Le Maire du Creusot et Président de la Communauté Urbaine est sévère avec le Premier Ministre qu’il accuse de ne pas avoir ouvert le dialogue et de préparer sa sortie.
«La question telle qu’elle est posée ne pouvait pas générer une autre réponse que le refus. Le Parti Socialiste est dans l’opposition. On ne peut pas apporter notre confiance à Monsieur Bayrou», lance David Marti quand on lui demande s’il approuve la décision de son parti, le PS, de ne pas accorder sa confiance au Premier Ministre.

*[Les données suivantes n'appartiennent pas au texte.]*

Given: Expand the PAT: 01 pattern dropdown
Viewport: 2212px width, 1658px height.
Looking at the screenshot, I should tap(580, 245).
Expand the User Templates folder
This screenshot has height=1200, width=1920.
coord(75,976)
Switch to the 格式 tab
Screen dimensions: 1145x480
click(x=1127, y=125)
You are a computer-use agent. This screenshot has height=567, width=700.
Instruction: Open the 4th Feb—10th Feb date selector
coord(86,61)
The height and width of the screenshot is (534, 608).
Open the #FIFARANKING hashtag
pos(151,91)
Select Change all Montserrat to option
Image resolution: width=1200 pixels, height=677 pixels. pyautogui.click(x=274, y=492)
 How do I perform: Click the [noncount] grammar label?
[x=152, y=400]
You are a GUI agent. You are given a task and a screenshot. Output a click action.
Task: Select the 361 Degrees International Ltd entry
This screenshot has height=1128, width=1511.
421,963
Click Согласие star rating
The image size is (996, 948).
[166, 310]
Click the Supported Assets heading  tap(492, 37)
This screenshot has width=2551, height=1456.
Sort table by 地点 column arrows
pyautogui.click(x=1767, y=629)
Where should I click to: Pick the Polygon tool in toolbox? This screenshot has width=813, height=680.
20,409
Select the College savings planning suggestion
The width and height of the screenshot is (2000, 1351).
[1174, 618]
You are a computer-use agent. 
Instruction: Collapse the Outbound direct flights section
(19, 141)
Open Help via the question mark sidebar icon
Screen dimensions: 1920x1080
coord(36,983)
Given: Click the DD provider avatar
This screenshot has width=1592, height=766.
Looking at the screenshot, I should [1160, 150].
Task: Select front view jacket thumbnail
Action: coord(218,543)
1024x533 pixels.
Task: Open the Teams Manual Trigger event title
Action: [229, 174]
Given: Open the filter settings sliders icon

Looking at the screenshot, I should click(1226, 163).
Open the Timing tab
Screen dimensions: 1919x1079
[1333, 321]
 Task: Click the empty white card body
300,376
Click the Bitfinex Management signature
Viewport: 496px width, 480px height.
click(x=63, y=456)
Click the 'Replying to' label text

Le Maire du Creusot tient cependant immédiatement à préciser : «On n’est pas dans la censure. Non on est dans la confiance et notre réponse est donc bien une réponse claire pour un parti d’opposition».
David Marti pointe encore : «Je rappelle que François Bayrou avait tout l’été pour discuter, pour ouvrir le dialogue. Il revendiquait d’ailleurs cette méthode quand il a accédé à Matignon. Il aurait pu discuter avec le PS mais il ne l’a pas fait».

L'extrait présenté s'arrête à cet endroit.